Primary Research Concentrations:


The Earth History Research Group at UCSC includes faculty, staff, and students from 3 departments in the Natural Sciences.  Collectively, this group is concerned with the short and long-term dynamics of Earth Systems.  Active research programs are currently addressing a diverse array of scientific issues in several sub-disciplines of the Earth, Marine, and Biological Sciences.  This includes projects designed to understand the dynamics of rapid global warming in the latest Paleocene, to reconstruct Pleistocene deep water circulation, to elucidate the foraging strategies of modern and fossil pinnipeds, and to model Eocene greenhouse atmospheric dynamics or Pleistocene alpine glacial erosion rates.

The UCSC Stable Isotope Lab (SIL) currently supports over a dozen projects of the Earth History Research Group as well as projects of investigators in the Earth & Ocean Sciences, Biology, and Anthropology. The lab also supports a number of projects at other research institutions in the Bay area.  The SIL is equipped with 2 state-of-the-art automated gas mass spectrometers, and several automated preparation devices including autocarbs, a multiprep, and an elemental analyzer.

Other Earth and Ocean Sciences facilities utiltized by the Earth History Group include the Thermal Ionization Mass Spectrometry Lab, the Elemental Analysis Facility (ICP-MS, XRD, AA), Climate Modeling LabProcesses Geomorphology Lab, and the IMS Analytical Lab.

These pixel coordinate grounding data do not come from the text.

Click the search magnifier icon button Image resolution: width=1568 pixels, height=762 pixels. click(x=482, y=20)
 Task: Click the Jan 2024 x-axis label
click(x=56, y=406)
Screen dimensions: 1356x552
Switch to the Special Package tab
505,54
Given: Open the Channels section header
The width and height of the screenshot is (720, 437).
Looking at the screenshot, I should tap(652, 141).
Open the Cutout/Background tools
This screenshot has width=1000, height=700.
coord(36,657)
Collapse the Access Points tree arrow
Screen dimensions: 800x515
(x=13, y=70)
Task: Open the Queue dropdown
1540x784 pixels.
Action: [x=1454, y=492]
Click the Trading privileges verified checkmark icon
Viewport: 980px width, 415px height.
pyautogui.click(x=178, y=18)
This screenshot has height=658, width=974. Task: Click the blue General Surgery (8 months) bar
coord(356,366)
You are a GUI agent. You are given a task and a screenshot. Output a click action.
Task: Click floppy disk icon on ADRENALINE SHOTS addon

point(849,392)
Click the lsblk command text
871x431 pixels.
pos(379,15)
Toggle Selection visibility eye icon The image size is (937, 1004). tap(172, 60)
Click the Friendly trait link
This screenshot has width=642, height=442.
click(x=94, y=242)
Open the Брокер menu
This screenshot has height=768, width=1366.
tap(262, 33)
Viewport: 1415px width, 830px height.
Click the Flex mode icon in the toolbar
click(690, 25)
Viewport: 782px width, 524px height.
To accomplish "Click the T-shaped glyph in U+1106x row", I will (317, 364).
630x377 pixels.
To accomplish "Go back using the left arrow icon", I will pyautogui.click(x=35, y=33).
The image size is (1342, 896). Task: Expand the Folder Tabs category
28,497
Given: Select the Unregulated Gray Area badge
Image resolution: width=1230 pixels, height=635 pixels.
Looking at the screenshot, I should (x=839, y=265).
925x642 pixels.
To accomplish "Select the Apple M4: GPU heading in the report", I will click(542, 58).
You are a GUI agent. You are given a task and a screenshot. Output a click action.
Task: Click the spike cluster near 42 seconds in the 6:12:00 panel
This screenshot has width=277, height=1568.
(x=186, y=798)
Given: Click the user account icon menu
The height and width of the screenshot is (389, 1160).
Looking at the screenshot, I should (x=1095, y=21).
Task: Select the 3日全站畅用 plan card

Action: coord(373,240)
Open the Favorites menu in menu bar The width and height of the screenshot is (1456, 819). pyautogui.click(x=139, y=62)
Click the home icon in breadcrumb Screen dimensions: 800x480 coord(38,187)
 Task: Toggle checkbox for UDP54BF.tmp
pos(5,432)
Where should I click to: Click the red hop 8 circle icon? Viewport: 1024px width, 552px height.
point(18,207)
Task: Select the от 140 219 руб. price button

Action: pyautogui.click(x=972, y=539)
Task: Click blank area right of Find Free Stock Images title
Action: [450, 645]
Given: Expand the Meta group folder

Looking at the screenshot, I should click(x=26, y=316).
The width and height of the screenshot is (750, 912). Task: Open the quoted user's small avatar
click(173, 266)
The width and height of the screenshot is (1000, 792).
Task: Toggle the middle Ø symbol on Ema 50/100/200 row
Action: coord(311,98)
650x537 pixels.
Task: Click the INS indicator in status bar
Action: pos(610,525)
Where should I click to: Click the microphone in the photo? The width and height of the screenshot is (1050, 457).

EARTH HISTORY RESEARCH CONCENTRATIONS:

Early Cenozoic Paleoceanography:

Several SIL supported projects are oriented toward understanding the dynamics of the early Cenozoic oceans and climate system. Much of this research focuses on 3 specific periods of unusually large or rapid climate change; the latest Paleocene (~55 Ma), and the Eocene/Oligocene (~34 Ma) and Oligocene/Miocene (~24 Ma) boundaries. The former is characterized by an unprecedented global warming event while the latter 2 periods are characterized by deep but transient glacial maxima. The research attempts to quantify various aspects of these events including, the rate and magnitude of changes in ocean temperature and ice-volume. Research is also being carried out to define the characteristics and dynamics of marine ecosystem recovery following the K/T boundary mass extinction event (~65 Ma).

Neogene Paleoceanography:

Several SIL supported projects are oriented toward understanding the circulation and climate dynamics of the Neogene oceans. The stable isotope ratios of foraminifera collected from deep sea sediment cores are used to reconstruct surface ocean circulation, and integrated with ocean model simulations to understand mechanisms of climate change. Several projects are oriented toward developing modern calibrations between planktonic foraminifer isotopes and sea water properties and chemistry, and on Quaternary climate changes in the Greenland and Norwegian Seas as well as in the tropical Pacific and Atlantic Oceans.